Pick out each line in the items below that contains the word "resolution", and copy those lines.

— START OF Provided data —

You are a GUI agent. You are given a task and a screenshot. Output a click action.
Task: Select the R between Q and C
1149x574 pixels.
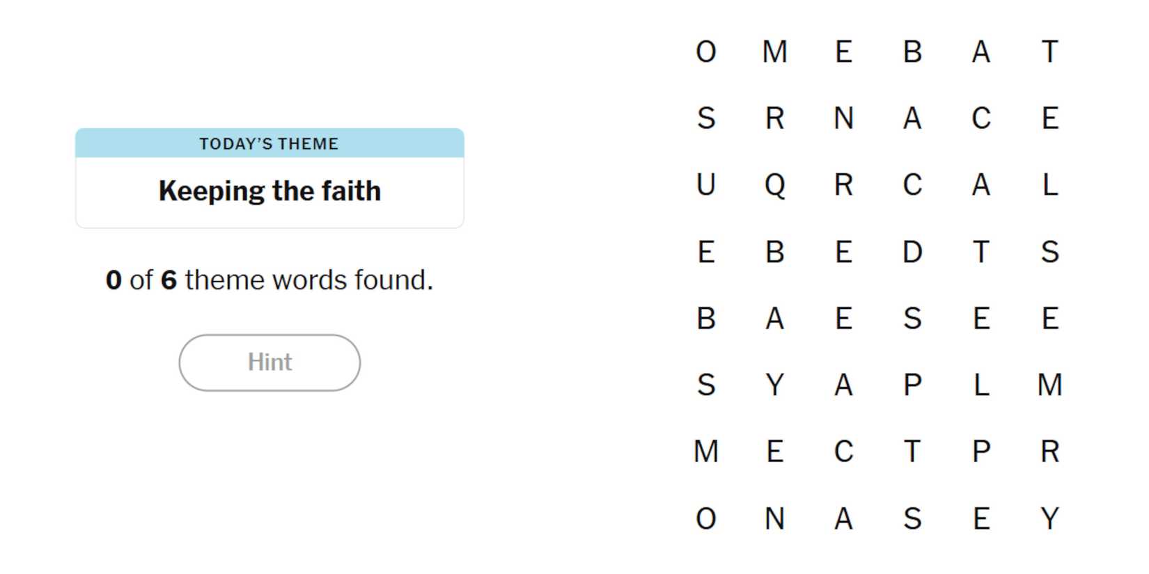tap(843, 185)
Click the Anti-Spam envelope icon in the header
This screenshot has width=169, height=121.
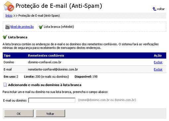(x=9, y=6)
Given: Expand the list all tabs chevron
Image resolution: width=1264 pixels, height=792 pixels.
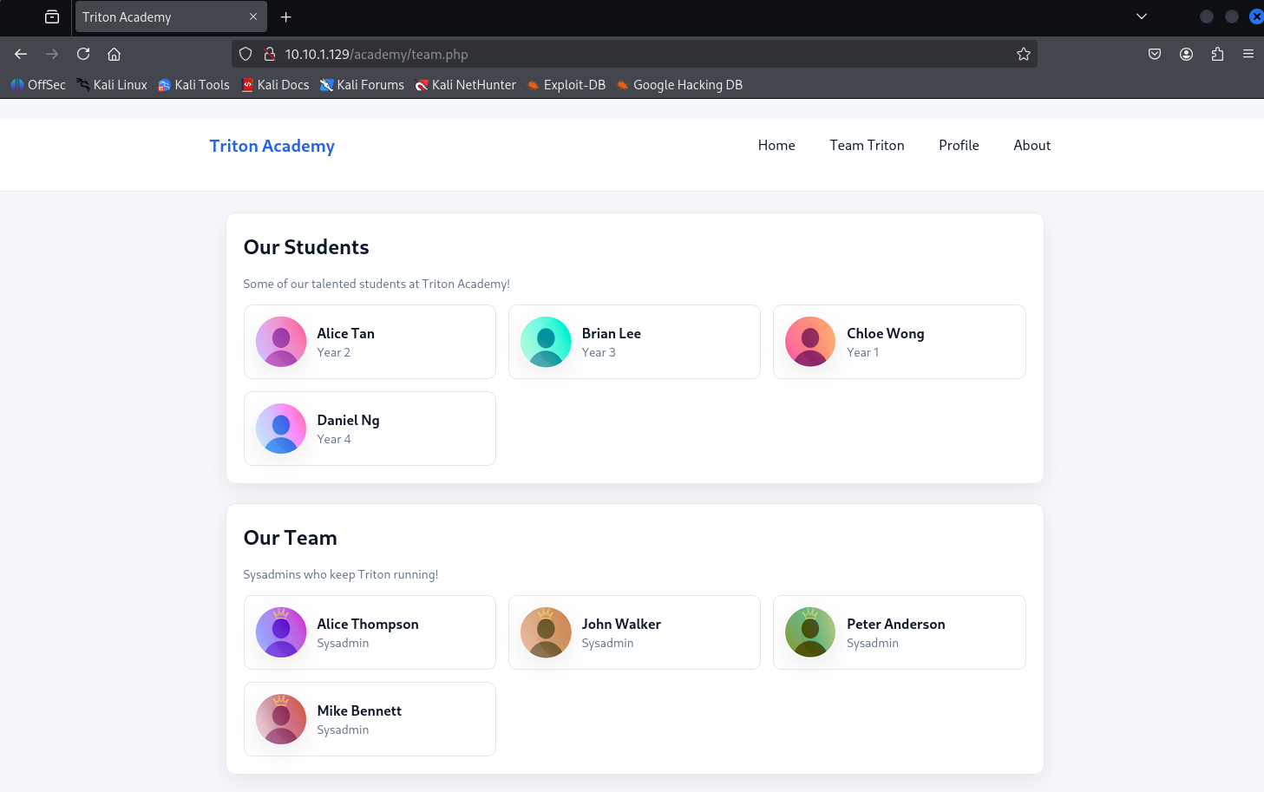Looking at the screenshot, I should [x=1142, y=16].
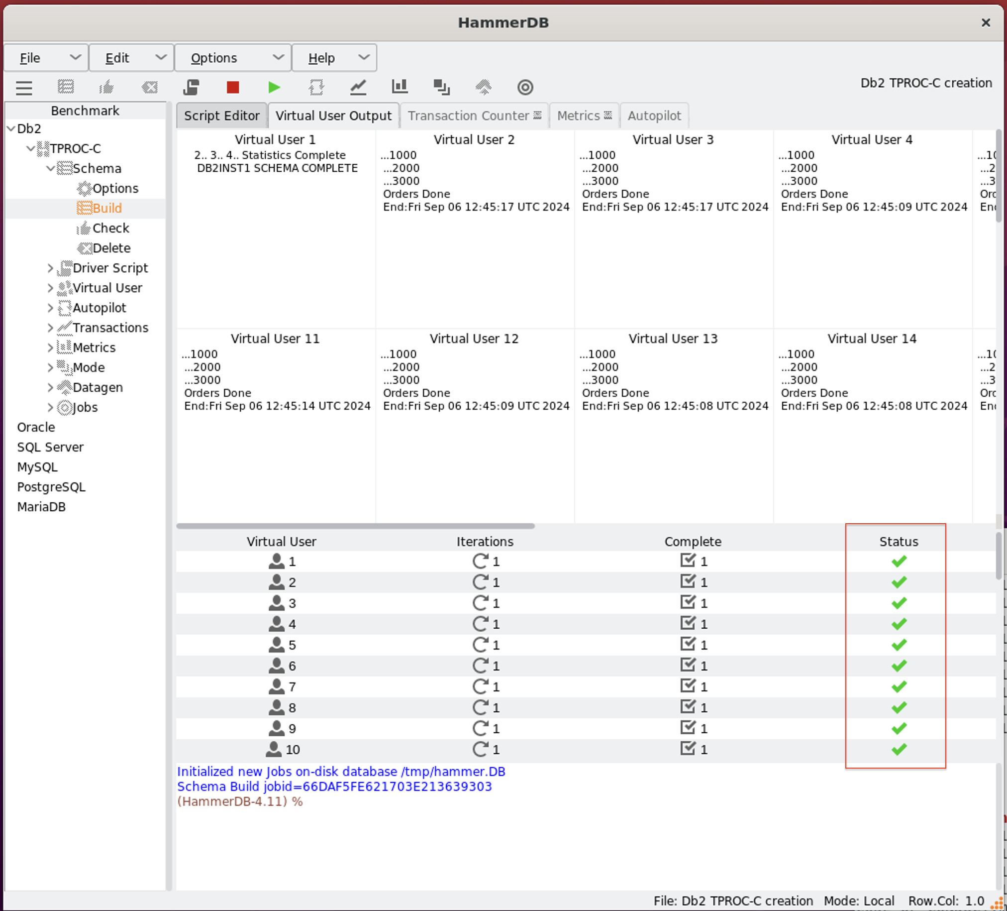Select Check under Schema

110,228
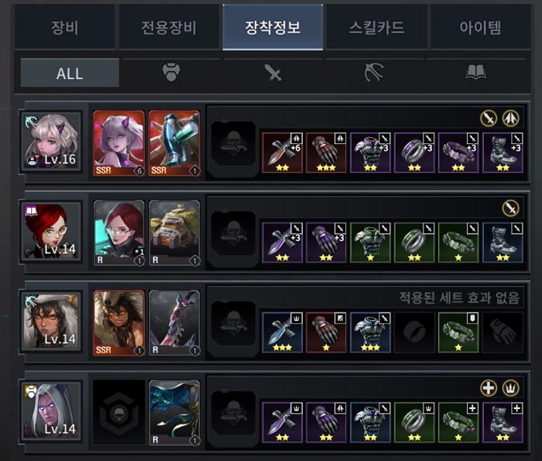542x461 pixels.
Task: Open the 아이템 tab
Action: 480,27
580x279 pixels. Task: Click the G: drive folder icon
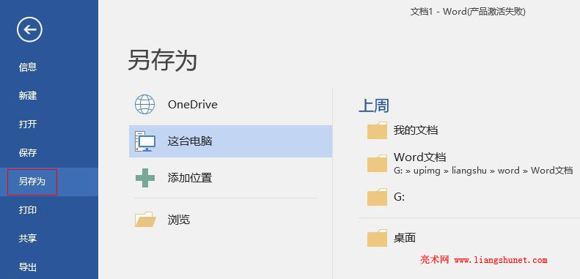point(377,197)
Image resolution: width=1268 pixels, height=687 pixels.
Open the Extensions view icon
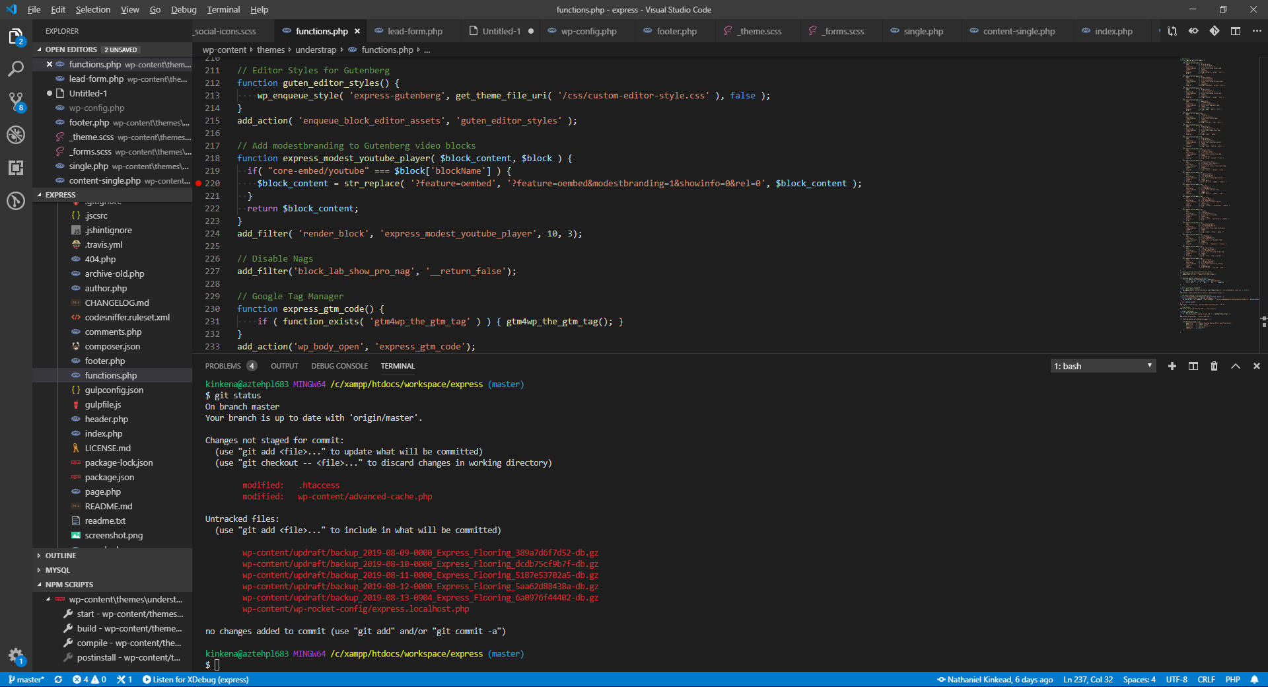pos(16,168)
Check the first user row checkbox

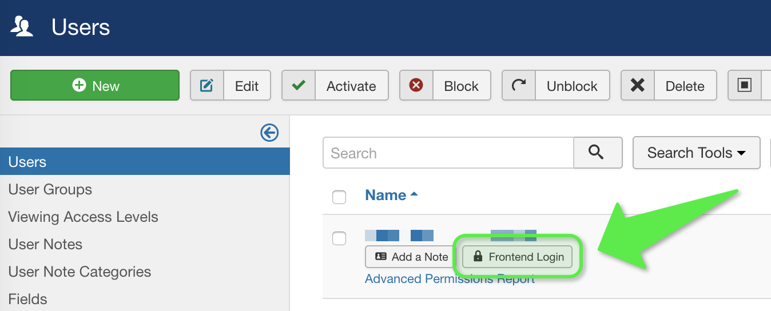pyautogui.click(x=339, y=238)
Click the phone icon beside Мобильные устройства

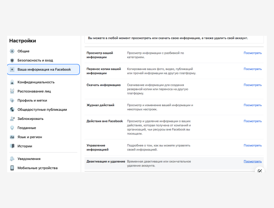click(12, 168)
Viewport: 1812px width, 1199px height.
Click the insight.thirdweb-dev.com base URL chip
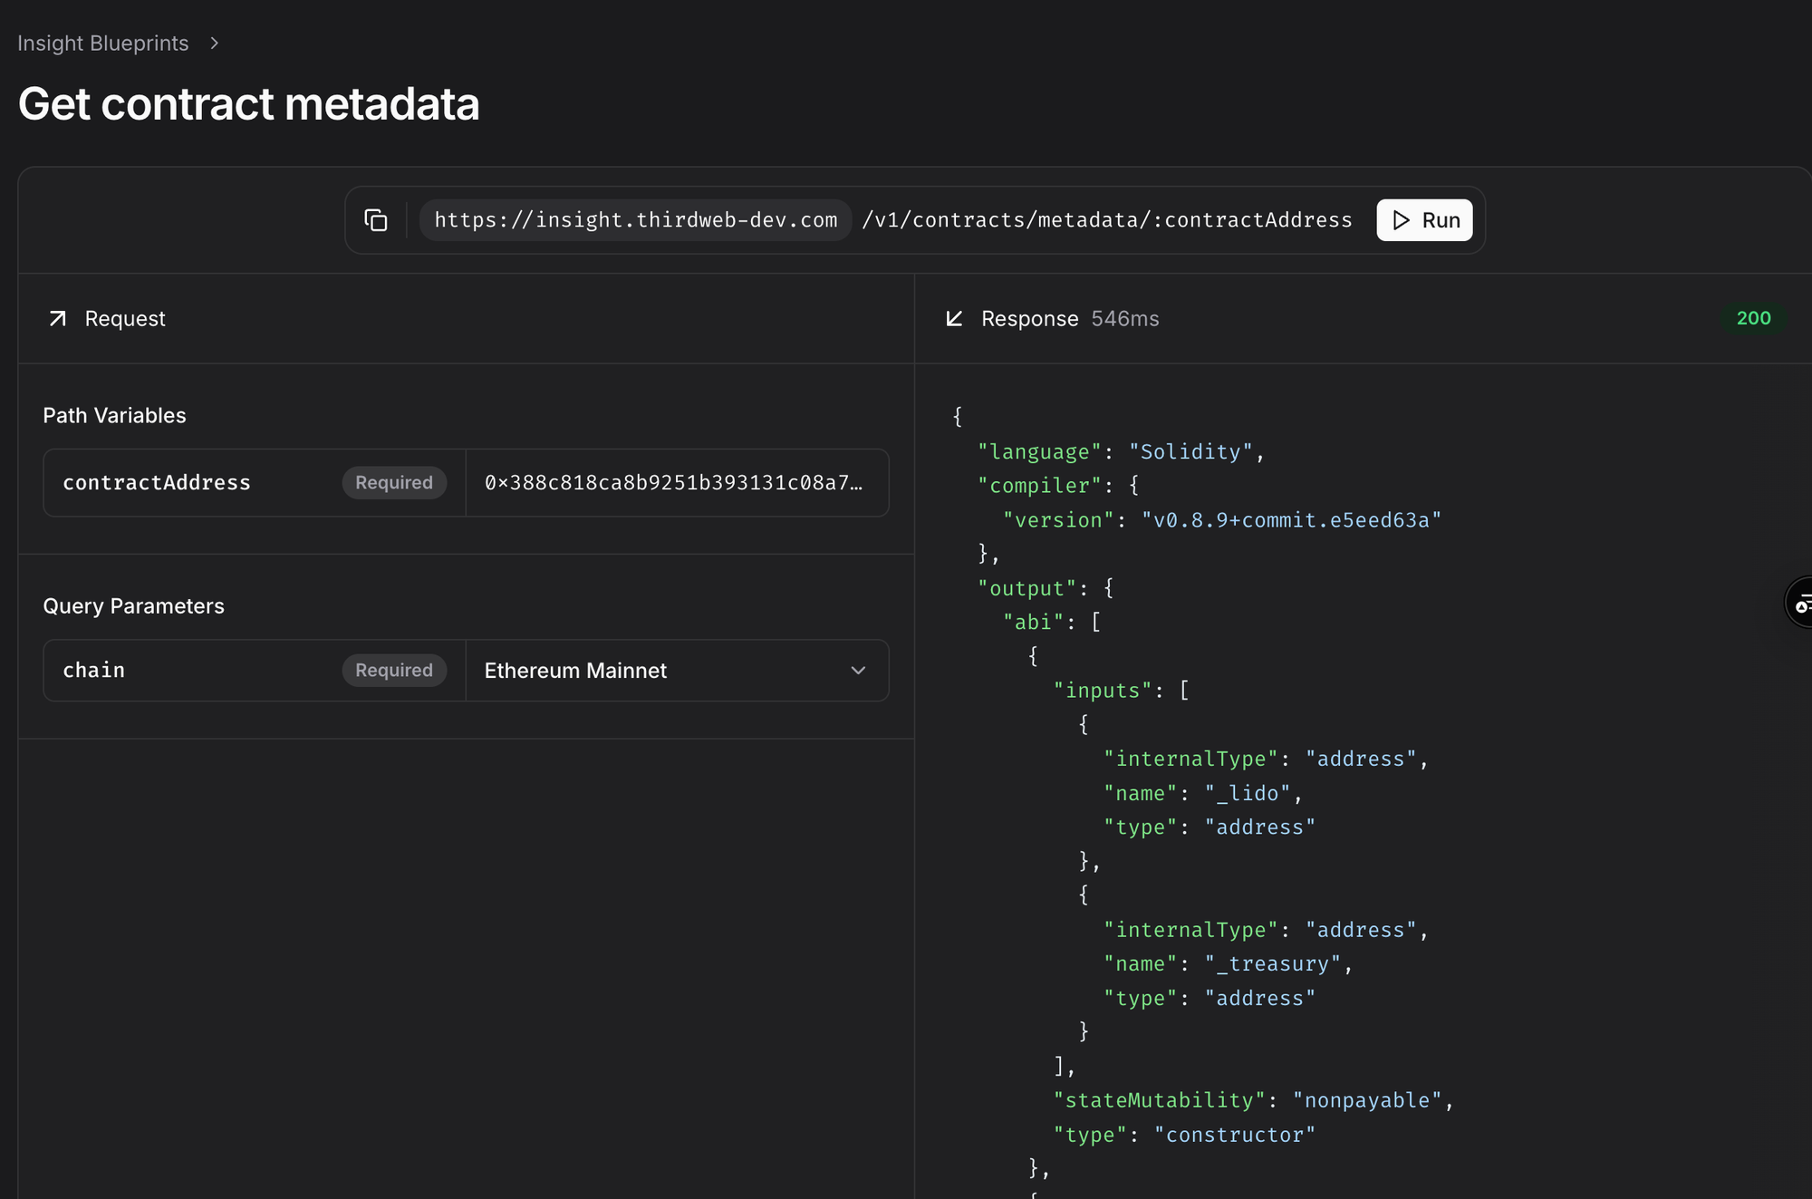tap(635, 220)
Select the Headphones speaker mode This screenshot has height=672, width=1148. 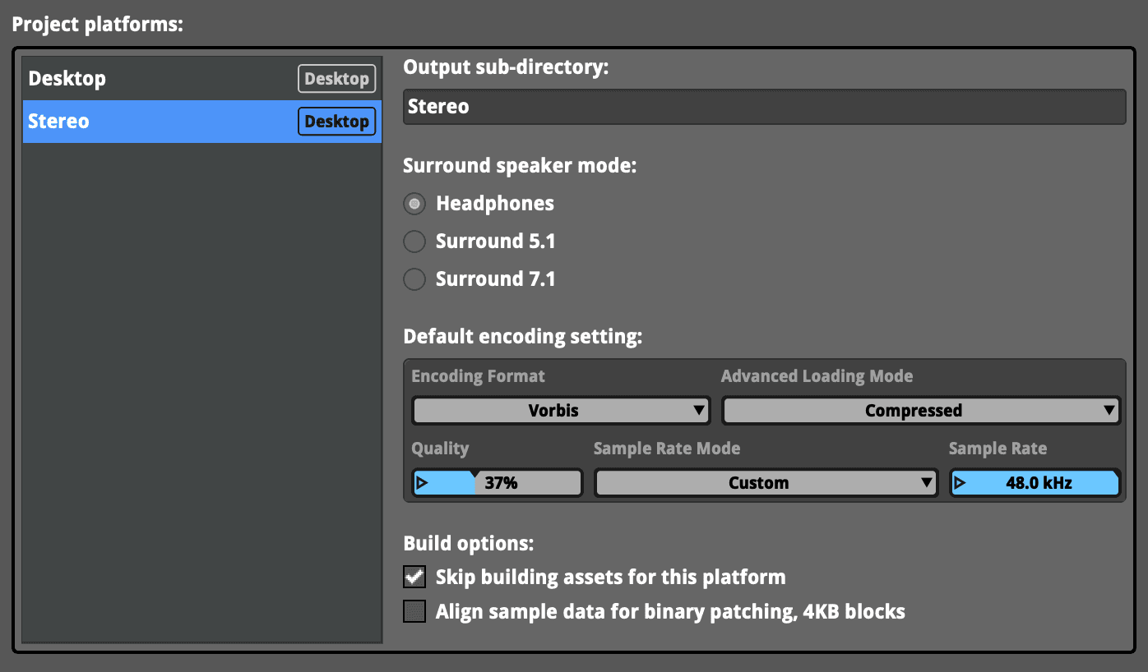point(415,204)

— END OF Provided data —

Exercise solution.
Image resolution: width=1264 pixels, height=792 pixels.
Image resolution: width=1268 pixels, height=687 pixels.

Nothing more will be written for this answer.